Y aquí aparece una ironía incómoda: México lleva años colaborando con Estados Unidos en seguridad. Hay intercambio de inteligencia, trabajo conjunto en puertos, monitoreo de precursores químicos, cooperación policial y militar. No es un país aislado ni renuente a cooperar. Lo que Washington ahora pide no es más cooperación, sino más presencia. Y eso es un salto político, jurídico y simbólico de enormes consecuencias.
La línea que no se puede cruzar.
Permitir que agentes de la CIA o tropas de Operaciones Especiales entren a México a participar en redadas, aunque sea bajo mando mexicano, abre una puerta que difícilmente se cierra. Hoy es fentanilo. Mañana puede ser migración. Pasado mañana, terrorismo, lavado de dinero o cualquier etiqueta que resulte útil en el Congreso estadounidense.
La historia latinoamericana está llena de ejemplos de cómo estas “ayudas temporales” se convierten en dependencias permanentes. No porque haya mala fe explícita, sino porque el poder —como el agua— siempre busca filtrarse por donde puede.
Sheinbaum ha rechazado la propuesta, y lo ha hecho con un argumento simple pero contundente: la Constitución no lo permite.

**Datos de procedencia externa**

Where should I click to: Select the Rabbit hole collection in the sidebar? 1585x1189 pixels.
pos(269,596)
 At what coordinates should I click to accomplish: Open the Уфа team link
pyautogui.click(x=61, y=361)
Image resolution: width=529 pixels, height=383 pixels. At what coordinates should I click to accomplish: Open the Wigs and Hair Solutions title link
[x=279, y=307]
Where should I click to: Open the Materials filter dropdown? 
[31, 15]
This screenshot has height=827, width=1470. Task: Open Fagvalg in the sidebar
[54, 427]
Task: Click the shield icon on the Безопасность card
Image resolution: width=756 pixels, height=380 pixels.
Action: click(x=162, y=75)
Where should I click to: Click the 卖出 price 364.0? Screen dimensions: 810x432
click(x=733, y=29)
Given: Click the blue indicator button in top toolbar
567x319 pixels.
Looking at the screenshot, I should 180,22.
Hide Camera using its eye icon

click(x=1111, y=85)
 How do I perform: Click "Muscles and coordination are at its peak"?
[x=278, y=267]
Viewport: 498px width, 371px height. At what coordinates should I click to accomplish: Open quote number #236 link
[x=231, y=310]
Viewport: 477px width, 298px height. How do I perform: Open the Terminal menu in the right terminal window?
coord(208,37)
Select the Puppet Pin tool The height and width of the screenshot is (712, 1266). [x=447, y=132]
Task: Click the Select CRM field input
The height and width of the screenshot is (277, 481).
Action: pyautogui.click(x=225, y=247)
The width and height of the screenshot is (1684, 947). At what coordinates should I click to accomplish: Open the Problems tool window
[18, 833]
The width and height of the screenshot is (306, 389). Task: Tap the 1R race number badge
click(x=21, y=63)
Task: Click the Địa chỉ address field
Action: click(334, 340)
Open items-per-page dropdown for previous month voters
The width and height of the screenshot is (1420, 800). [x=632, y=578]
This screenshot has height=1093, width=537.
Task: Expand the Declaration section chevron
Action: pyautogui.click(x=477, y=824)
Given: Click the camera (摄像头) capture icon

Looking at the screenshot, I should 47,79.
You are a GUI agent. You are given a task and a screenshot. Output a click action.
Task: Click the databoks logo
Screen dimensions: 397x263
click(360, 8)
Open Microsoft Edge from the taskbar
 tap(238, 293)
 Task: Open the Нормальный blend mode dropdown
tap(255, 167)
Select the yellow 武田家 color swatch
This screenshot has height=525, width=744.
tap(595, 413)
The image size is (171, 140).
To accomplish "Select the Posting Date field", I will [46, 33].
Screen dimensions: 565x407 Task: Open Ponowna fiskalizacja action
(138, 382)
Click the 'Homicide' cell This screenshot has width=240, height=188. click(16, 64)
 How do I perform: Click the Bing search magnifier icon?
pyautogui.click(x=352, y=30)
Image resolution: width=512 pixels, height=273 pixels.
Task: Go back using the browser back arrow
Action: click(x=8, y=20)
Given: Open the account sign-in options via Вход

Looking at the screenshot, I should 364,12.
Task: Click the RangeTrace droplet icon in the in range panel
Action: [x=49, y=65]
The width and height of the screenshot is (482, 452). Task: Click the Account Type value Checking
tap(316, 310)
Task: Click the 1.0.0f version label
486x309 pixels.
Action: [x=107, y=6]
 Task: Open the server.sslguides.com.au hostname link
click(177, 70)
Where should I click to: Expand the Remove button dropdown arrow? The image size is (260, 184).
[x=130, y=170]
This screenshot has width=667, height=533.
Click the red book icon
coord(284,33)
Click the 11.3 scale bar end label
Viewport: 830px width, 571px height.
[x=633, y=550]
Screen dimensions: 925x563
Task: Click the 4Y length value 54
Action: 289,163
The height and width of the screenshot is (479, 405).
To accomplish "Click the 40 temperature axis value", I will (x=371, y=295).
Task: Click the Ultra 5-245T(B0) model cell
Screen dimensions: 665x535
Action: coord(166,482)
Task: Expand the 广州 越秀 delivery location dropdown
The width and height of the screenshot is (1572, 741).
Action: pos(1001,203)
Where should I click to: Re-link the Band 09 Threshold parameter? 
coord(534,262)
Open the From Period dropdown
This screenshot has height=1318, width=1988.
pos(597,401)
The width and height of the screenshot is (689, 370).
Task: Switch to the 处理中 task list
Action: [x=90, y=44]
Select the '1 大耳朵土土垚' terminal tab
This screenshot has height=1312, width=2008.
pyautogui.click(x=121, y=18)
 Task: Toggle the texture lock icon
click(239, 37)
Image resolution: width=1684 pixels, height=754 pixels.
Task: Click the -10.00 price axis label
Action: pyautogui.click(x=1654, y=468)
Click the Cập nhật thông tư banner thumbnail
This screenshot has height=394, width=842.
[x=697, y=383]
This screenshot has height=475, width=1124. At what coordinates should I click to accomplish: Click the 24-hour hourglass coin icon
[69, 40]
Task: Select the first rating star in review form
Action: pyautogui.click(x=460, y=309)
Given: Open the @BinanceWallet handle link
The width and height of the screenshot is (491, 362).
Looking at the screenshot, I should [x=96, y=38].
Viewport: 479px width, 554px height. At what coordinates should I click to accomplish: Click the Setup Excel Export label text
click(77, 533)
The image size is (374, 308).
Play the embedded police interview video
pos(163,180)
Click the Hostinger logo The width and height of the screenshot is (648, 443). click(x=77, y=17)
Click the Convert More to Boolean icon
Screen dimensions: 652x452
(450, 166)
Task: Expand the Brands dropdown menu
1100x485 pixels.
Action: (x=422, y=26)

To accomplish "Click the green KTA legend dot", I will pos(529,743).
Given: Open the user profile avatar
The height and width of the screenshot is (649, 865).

Esa respuesta, más que ideológica, es institucional. Porque un Estado que renuncia a controlar quién entra armado a su territorio deja de ser plenamente Estado.
El dilema real.
México no puede ignorar a Estados Unidos. La economía, el comercio, la migración y la seguridad están entrelazados. Pero tampoco puede aceptar una lógica en la que cada crisis estadounidense se resuelve con botas extranjeras en suelo mexicano.
El verdadero reto no es elegir entre cooperación o soberanía, sino definir una cooperación que no erosione la soberanía. Eso implica inteligencia compartida, controles en puertos, presión financiera a los cárteles, regulación de armas en Estados Unidos y políticas de salud pública en ambos lados de la frontera. Todo eso es más difícil que mandar comandos. Pero también es más eficaz.
Al final, el fentanilo no se combate solo con fusiles, y la relación bilateral no se fortalece con ultimátums disfrazados de ayuda. México no necesita que lo “acompañen” con rifles ajenos. Necesita un socio que entienda que la soberanía no es un estorbo para la cooperación: es su condición mínima.